### TEXT BLOCK
The consensus maximum allowed size of a scriptPubKey varies depending on
when it's being checked. There's no explicit limit on the size of a
scriptPubKey in the output of a transaction, but a later transaction can
only spend a previous output with a scriptPubKey of 10,000 bytes or
smaller. Implicitly, a scriptPubKey can be almost as large as the
transaction containing it, and a transaction can be almost as large as
the block containing it.
[[anyone-can-spend]]
[TIP]
====
A scriptPubKey with zero length can be spent by a scriptSig containing
OP_TRUE. Anyone can create that scriptSig, which means anyone
can spend an empty scriptPubKey. There are an essentially unlimited
number of scripts which anyone can spend and they are known to Bitcoin
protocol developers as _anyone can spends_. Upgrades to Bitcoin's
script language often take an existing anyone-can-spend script and add
new constraints to it, making it only spendable under the new
conditions. Application developers should never need to use an
anyone-can-spend script, but if you do, we highly recommend that you
loudly announce your plans to Bitcoin users and developers so that
future upgrades don't accidentally interfere with your system.
====
Bitcoin Core's policy for relaying and mining transactions effectively
limits scriptPubKeys to just a few templates, called _standard
transaction outputs_. This was originally implemented after the
discovery of several early bugs in Bitcoin related to the Script
language and is retained in modern Bitcoin Core to support
anyone-can-spend upgrades and to encourage the best practice of placing
script conditions in P2SH redeemScripts, segwit v1 witness scripts, and
segwit v2 (taproot) tapscripts.
We'll look at each of the current standard transaction templates and
learn how to parse scripts in <<c_authorization_authentication>>.
[[witnesses]]
=== Witnesses
In court, a witness is someone who testifies that they saw something
important happen. Human witnesses aren't always reliable, so courts
have various processes for interrogating witnesses to (ideally) only
accept evidence from those who are reliable.
Imagine what a witness would look like for a math problem. For example,
if the important problem was _x + 2 = 4_ and someone claimed they
witnessed the solution, what would we ask them? We'd want a
mathematical proof that showed a value which could be summed with two to
equal four. We could even omit the need for a person and just use the
proposed value for _x_ as our witness. If we were told that the witness
was _two_, then we could fill in the equation, check that it was correct, and
decide that the important problem had been solved.

### MATERIAL SUPPLIED
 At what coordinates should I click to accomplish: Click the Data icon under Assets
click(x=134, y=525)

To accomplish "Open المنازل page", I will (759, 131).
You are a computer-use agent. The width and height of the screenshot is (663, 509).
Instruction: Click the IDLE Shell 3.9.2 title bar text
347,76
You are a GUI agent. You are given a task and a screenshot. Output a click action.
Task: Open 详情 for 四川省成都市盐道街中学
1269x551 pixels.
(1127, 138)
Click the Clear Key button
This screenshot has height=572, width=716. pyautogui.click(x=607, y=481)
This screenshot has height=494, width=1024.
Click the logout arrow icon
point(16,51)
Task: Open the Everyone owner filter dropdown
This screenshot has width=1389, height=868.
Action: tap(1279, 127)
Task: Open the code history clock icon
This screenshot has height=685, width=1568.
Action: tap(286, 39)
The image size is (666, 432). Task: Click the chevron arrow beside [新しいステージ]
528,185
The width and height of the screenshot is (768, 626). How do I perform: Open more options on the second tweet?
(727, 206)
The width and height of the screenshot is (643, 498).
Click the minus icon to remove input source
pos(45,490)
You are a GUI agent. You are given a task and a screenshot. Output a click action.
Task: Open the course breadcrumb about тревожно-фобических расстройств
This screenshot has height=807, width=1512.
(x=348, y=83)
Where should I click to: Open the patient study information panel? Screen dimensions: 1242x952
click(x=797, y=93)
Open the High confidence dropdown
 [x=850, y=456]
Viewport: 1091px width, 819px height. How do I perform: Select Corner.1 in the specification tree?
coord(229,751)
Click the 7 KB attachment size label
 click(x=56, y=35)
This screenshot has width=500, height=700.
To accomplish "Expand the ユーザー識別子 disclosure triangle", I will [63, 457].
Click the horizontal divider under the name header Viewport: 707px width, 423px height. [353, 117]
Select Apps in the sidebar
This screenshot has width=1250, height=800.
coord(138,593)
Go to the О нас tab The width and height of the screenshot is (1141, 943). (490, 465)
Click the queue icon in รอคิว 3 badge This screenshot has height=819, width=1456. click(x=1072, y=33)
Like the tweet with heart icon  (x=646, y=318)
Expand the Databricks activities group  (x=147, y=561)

### TASK SET
1. Answer these from the Bitcoin script text:
(a) What is the largest scriptPubKey that a later transaction can spend?
(b) What must a scriptSig contain to spend a scriptPubKey with zero length?
(c) In the _x + 2 = 4_ example, what value are we told the witness was?
2. Pick up the Bitcoin script text after its last sentence and continue it.
The data has no connection to the Bitcoin script text.

### OUTPUTS
1.
(a) 10,000 bytes or smaller.
(b) OP_TRUE.
(c) Two.

2.
When spending bitcoins, the important problem we want to solve is
determining whether the spend was authorized by the person or people who
control those bitcoins. The thousands of full nodes which enforce
Bitcoin's consensus rules can't interrogate human witnesses, but they can
accept _witnesses_ that consist entirely of data for solving math
problems. For example, a witness of _2_ will allow spending bitcoins
protected by the following script:
----
2 OP_ADD 4 OP_EQUAL
----
Obviously, allowing your bitcoins to be spent by anyone who can solve a
simple equation wouldn't be secure. As we'll see in <<c_signatures>>, an
unforgable digital signature scheme uses an equation that can only be
solved by someone in possession of certain data which they're able to
keep secret. They're able to reference that secret data using a public
identifier. That public identifier is called a _public key_ and a
solution to the equation is called a _signature_.
The following script contains a public key and an opcode which requires
a corresponding signature commit to the data in spending transaction. Like
the number _2_ in our simple example, the signature is our witness.
----
<public key> OP_CHECKSIG
----
Witnesses, the values used to solve the math problems that protect
bitcoins, need to be included in the transactions where they're used in
order for full nodes to verify them. In the legacy transaction format
used for all early Bitcoin transactions, signatures and other data are
placed in the scriptSig field. However, when developers started to
implement contract protocols on Bitcoin, such as we saw in
<<original_tx_replacement>>, they discovered several significant
problems with placing witnesses in the scriptSig field.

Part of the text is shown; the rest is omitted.